Die Bundesbank analysiert den gesamten deutschen Finanzsektor (Kreditinstitute, Versicherungen, das Schattenbankensystem und sonstige Finanzintermediäre, Finanzmärkte und -infrastrukturen). Besonderes Augenmerk richtet die Bundesbank dabei auf die Verflechtungen innerhalb Deutschlands sowie mit ausländischen Akteuren und Märkten. Ziel ist es, stabilitätsrelevante Veränderungen und aufkommende Risiken möglichst frühzeitig zu erkennen.
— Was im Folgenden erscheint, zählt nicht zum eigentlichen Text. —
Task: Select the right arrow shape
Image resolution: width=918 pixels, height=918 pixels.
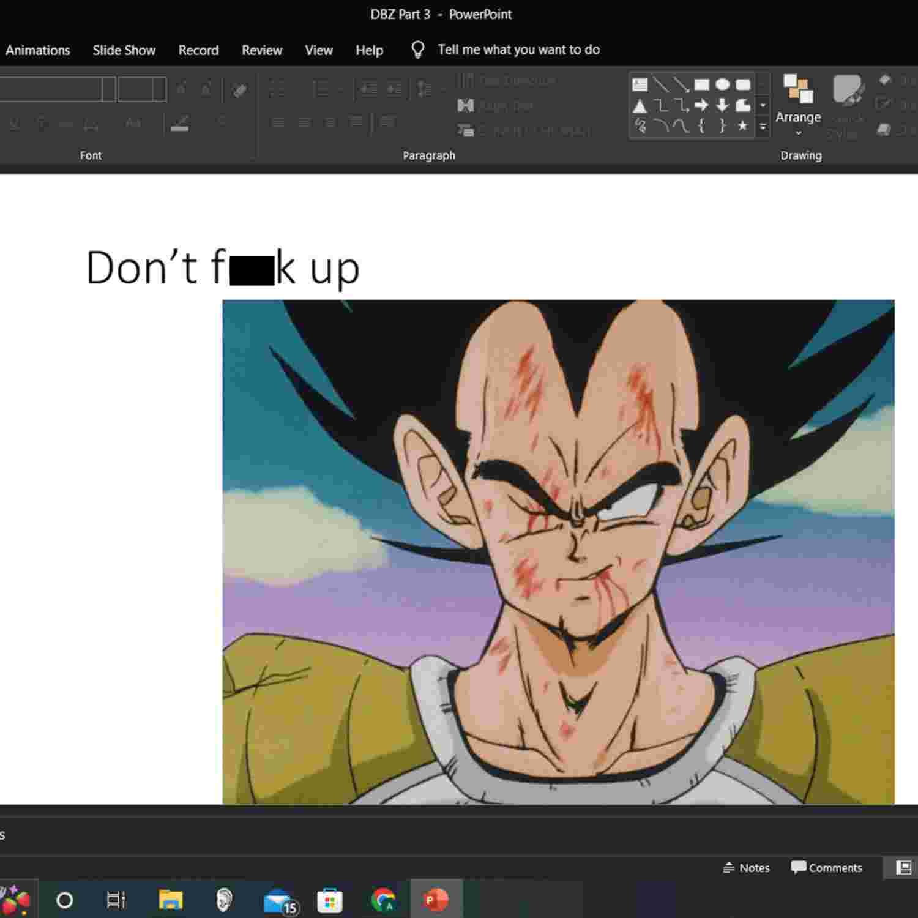Action: tap(702, 105)
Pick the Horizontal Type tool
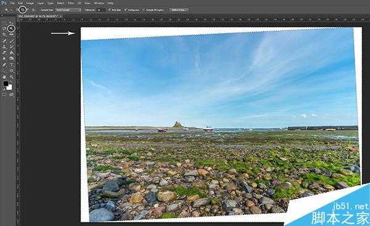Screen dimensions: 370x226 (11, 65)
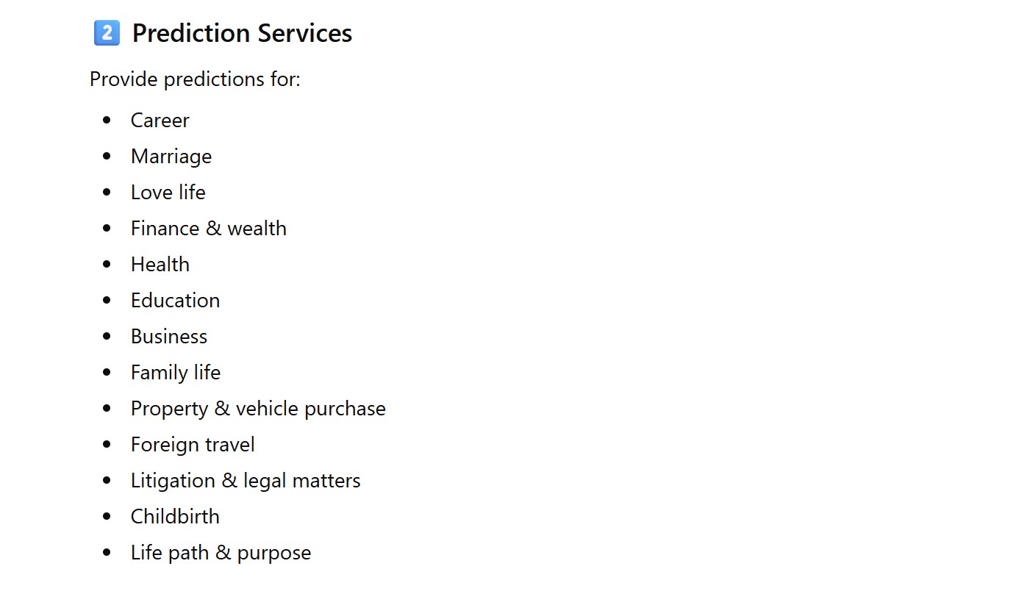Select the Foreign travel entry
The width and height of the screenshot is (1013, 594).
[x=193, y=445]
Die Risiko- und Stabilitätsanalyse verfolgt einen risikoorientierten Ansatz, der auf der Betrachtung sogenannter Abwärtsszenarien beruht. Im Gegensatz zu Prognosen, die die wahrscheinlichsten Entwicklungen aufzeigen, beschreiben Abwärtsszenarien weniger wahrscheinliche Ereignisse, die einen hohen gesamtwirtschaftlichen Schaden verursachen können. Aufgrund des potenziell hohen Schadens ist es wichtig, diese Szenarien zu untersuchen, auch wenn ihre Eintrittswahrscheinlichkeit gering erscheint. In diesem Zusammenhang spielen Stresstests eine wichtige Rolle. Solche Stresstests zeigen die Auswirkungen von negativen Ereignissen oder Entwicklungen, wie z. B. einer gesamtwirtschaftlichen Rezession, auf das Finanzsystem.

Systemische Risiken

Die makroprudenzielle Perspektive rückt systemische Risiken in den Vordergrund. Von einem systemischen Risiko spricht man immer dann, wenn eine Entwicklung im Finanzsystem gravierende Auswirkungen auf die gesamte Volkswirtschaft hat, wie dies in der internationalen Finanzkrise 2008/2009 der Fall war. Systemische Risiken bestehen für das Finanzsystem durch Ansteckungs- und Rückkopplungseffekte, die einen sich selbst verstärkenden Mechanismus in Gang setzen können, durch den sich Risiken einzelner Institute auf das gesamte Finanzsystem ausbreiten. Auslöser von Ansteckungseffekten kann ein exogener Schock sein, z. B. eine nicht vom Finanzsystem ausgehende Verschlechterung der makroökonomischen Rahmenbedingungen wie die Veränderung der gesamtwirtschaftlichen Investitionsneigung. Aber auch endogene Schocks aus dem Finanzsystem, wie das Platzen einer Vermögenspreisblase, können zur Entstehung systemischer Risiken führen.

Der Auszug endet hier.